Molto noto tra i runner amatoriali, il metodo di allenamento cosiddetto “a sensazione” è un pratica più diffusa di quanto si pensi: capita spesso, infatti, che chi corre più per obbligo, magari per dimagrire oppure per consiglio del medico, piuttosto che per passione cada nell’errore di non pianificare le sedute di training, ma di seguire il momento, ovvero di allenarsi in base a quello che ha voglia di fare quando comincia il training.
In questo modo si alternano corse più lunghe e meno intense, oppure più brevi e molto veloci, o ancora vere e proprie passeggiate: un’intermittenza dello sforzo fisico che sicuramente non fa bene all’organismo.
Chi pratica l’allenamento a sensazione tende a difenderlo in quanto connubio di corpo e mente, difendendo questo metodo con la convinzione che il cervello “sappia” quanto il corpo è in grado di rendere in una determinata circostanza. Ma quello che non tutti i sostenitori di tale training sanno è che questa pratica è stata studiata a lungo, già negli anni Ottanta, per approvarne o meno la validità.
Nel 1982 il ricercatore Borg mise a punto una tabella, tuttora seguita, per definire gli allenamenti in base allo sforzo fisico, identificato grazie all’attribuzione di un punteggio.
Si va da una gradazione di sforzo estremamente leggero fino a quello estremamente faticoso, passando per sette differenti gradi: il problema della tabella, in sè valida, è che non è semplice come sembra che il runner amatoriale riesca ad assegnare ad un tipo di training il giusto grado di difficoltà.
Sebbene infatti sembri quasi impossibile confondere un allenamento molto leggero con uno molto faticoso, sono molti i fattori che possono concorrere nell’attribuzione di un valore sbagliato alla propria seduta di corsa.

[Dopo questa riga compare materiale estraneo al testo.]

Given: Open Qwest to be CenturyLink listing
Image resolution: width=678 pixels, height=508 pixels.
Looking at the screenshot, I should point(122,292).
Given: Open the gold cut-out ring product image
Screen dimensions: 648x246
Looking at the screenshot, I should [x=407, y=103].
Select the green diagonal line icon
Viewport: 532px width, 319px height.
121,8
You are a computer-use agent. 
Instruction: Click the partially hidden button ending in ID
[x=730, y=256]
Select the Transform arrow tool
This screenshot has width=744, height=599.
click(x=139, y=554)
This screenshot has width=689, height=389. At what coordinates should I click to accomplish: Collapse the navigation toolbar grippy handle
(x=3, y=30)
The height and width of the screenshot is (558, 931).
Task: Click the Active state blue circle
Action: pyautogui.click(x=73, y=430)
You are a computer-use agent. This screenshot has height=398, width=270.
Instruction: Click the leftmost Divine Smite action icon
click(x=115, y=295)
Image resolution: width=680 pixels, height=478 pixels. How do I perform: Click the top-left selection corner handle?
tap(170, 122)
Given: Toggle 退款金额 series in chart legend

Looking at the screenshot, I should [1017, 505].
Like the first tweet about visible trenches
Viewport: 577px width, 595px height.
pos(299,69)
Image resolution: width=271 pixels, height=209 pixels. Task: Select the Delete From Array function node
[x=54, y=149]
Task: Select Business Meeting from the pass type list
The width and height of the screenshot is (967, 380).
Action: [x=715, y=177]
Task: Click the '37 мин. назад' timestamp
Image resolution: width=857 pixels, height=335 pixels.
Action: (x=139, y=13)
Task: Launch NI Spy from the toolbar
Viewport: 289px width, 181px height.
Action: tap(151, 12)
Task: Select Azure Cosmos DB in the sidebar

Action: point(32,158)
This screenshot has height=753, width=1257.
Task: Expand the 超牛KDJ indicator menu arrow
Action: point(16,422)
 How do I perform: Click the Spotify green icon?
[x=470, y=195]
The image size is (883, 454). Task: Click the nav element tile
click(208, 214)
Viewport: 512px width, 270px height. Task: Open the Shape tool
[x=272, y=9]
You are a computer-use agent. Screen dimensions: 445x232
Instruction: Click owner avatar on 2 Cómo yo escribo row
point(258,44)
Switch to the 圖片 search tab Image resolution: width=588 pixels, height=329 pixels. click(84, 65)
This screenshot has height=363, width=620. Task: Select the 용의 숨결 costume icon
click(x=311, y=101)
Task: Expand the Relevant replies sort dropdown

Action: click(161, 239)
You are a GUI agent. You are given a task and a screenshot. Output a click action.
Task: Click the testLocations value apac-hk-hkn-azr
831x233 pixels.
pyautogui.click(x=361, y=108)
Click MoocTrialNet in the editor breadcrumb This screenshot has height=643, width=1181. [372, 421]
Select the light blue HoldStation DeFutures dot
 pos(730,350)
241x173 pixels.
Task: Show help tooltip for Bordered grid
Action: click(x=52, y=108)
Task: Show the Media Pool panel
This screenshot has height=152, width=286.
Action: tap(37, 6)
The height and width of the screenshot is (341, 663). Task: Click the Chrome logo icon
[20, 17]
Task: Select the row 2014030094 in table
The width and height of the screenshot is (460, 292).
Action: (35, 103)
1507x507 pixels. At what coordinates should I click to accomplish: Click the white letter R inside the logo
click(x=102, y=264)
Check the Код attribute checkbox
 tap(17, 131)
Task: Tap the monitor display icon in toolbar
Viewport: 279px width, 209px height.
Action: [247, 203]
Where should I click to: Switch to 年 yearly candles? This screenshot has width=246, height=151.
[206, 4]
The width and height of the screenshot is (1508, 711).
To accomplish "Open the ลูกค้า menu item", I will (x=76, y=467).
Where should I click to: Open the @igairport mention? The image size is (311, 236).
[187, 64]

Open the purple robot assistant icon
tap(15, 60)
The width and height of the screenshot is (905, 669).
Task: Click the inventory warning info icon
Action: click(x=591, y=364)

Tra questi ci sono, ad esempio, percezioni erronee dell’allenamento dovute a momentanei problemi extra sportivi, oppure al clima esterno, che si tollera più o meno in base al proprio organismo.
Per capire allora se si è capaci di identificare con esattezza i propri allenamenti, è sufficiente fare una sorta di test con due diverse prove: la prima è quella di fare una corsa di 10 chilometri mantenendo la propria frequenza cardiaca al 70% della massima; la seconda, invece, una corsa di 10 chilometri da 30 secondi al chilometro. In entrambi i casi è sufficiente inquadrare i due allenamenti nella tabella e vedere se la risposta è corretta.
Il primo allenamento, in realtà, è molto leggero, mentre il secondo abbastanza leggero: in base a quanto è errata la risposta che si è data, si può facilmente comprendere se ci si sta sotto allenando, oppure se si è abituati a tirare troppo nelle proprie sedute di training.
Curiosamente è più semplice identificare gli allenamenti per chi corre da più tempo: questo perché i runner abituali conoscono meglio le risposte del proprio organismo all’intensità della corsa, mentre chi corre da poco dovrebbe completamente evitare l’allenamento a sensazione, dal momento tale pratica che rischia di risultare dannosa, invece che d’aiuto.
In conclusione, il vero problema di questa forma di training è che la sensazione che dà il nome all’allenamento non è la reale risposta fisica al tipo di sforzo, ma un’elaborazione della mente influenzata anche da dolori e microtraumi che sono normali nel post allenamento, ma che il cervello amplifica.
L’allenamento ottimale, quindi, è quello pianificato in precedenza, non influenzabile da valutazioni viziate del proprio stato fisico.